■ Set problem ■
Copy out the listing below word for word, beginning at the line that contains "The height and width of the screenshot is (527, 957)." and stopping after the line that contains "pos(130,286)".

■ Extracted records ■
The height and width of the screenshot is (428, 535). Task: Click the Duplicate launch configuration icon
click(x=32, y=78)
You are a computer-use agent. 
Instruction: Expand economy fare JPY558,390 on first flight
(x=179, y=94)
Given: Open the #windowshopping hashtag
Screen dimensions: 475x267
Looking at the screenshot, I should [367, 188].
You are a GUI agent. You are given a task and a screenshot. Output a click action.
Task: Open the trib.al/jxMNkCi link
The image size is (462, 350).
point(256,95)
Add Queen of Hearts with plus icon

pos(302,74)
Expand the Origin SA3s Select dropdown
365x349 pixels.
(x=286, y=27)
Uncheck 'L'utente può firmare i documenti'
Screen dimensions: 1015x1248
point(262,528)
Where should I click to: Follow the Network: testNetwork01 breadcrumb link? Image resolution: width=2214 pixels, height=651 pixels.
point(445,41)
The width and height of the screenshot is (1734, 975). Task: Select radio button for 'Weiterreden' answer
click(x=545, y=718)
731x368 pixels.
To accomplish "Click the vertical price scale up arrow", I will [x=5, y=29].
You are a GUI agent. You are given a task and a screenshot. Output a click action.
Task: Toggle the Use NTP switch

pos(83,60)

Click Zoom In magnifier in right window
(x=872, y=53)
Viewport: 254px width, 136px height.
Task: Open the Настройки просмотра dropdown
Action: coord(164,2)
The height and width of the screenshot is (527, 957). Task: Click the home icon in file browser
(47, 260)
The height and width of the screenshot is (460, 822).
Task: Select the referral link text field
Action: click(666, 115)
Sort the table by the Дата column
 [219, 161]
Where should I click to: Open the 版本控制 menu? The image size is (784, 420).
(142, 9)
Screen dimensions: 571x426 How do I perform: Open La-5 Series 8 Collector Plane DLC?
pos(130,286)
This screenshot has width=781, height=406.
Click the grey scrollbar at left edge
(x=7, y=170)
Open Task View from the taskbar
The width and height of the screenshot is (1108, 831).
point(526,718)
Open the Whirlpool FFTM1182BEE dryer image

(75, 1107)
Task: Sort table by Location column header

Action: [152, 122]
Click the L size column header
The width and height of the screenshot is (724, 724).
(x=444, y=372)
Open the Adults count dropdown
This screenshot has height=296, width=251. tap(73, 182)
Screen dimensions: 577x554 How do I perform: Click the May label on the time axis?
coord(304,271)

■ Response below ■
The height and width of the screenshot is (527, 957). Task: Click the home icon in file browser
(47, 260)
The height and width of the screenshot is (460, 822).
Task: Select the referral link text field
Action: click(666, 115)
Sort the table by the Дата column
 [219, 161]
Where should I click to: Open the 版本控制 menu? The image size is (784, 420).
(142, 9)
Screen dimensions: 571x426 How do I perform: Open La-5 Series 8 Collector Plane DLC?
pos(130,286)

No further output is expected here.